Experimentation. Pushed into his first tube around the age of five, given his heritage (his father Neal Purchase shaped for the finest surfers of the day under Keyo, Hot Stuff and finally his own label) it is no surprise that Jr started mowing foam. But before that was an era of radical experimentation with board design. His surfing at that time is probably best described by Andrew Kidman’s Glass Love, when Neal was riding widowmakers and fish and starting to pick up the planer to support his board habit. You can watch Neal’s backhand approach at the superbank on a single-fin, drawing deceptively simple lines, getting buried behind the foamball. It’s hard to describe paddling up towards the rocks at little marley and seeing Neal pull in, assume he’s gone, only to see him kick out way past greenmount.
"Out there,” Rabbit Bartholomew summed it up, “no one gets deeper.”

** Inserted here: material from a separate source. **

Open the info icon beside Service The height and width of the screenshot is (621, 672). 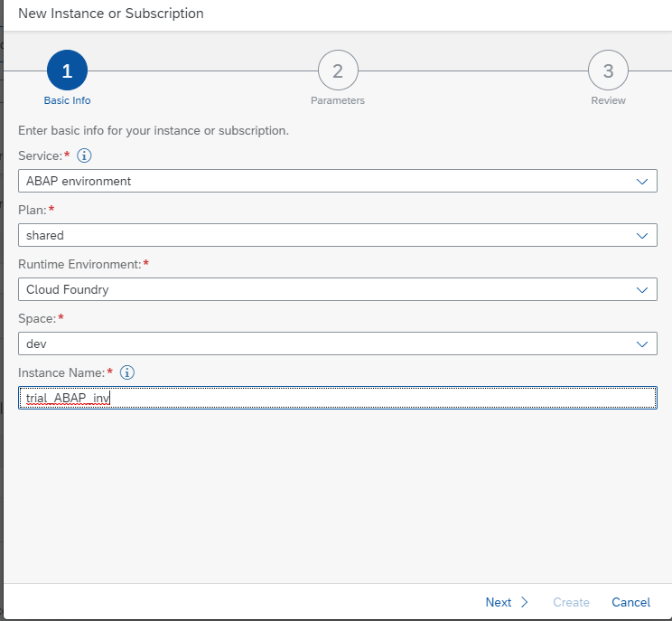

Design. What has followed is incredible evolution as a shaper-designer, always keeping it custom and constantly innovating. Neal is always experimenting, chasing feelings and translating that into highly functional surfboards. Radical designs like the duo are proven to work, not just under Neal’s own feet but by a host of stellar surfers. Check out Harrison Roach in Last Flight to Agadir or Chippa Wilson in the What Youth x Stance short, Duo. Neal’s designs are based around his own surfing – speed, flow and power – which is something any average joe surfer can relate to.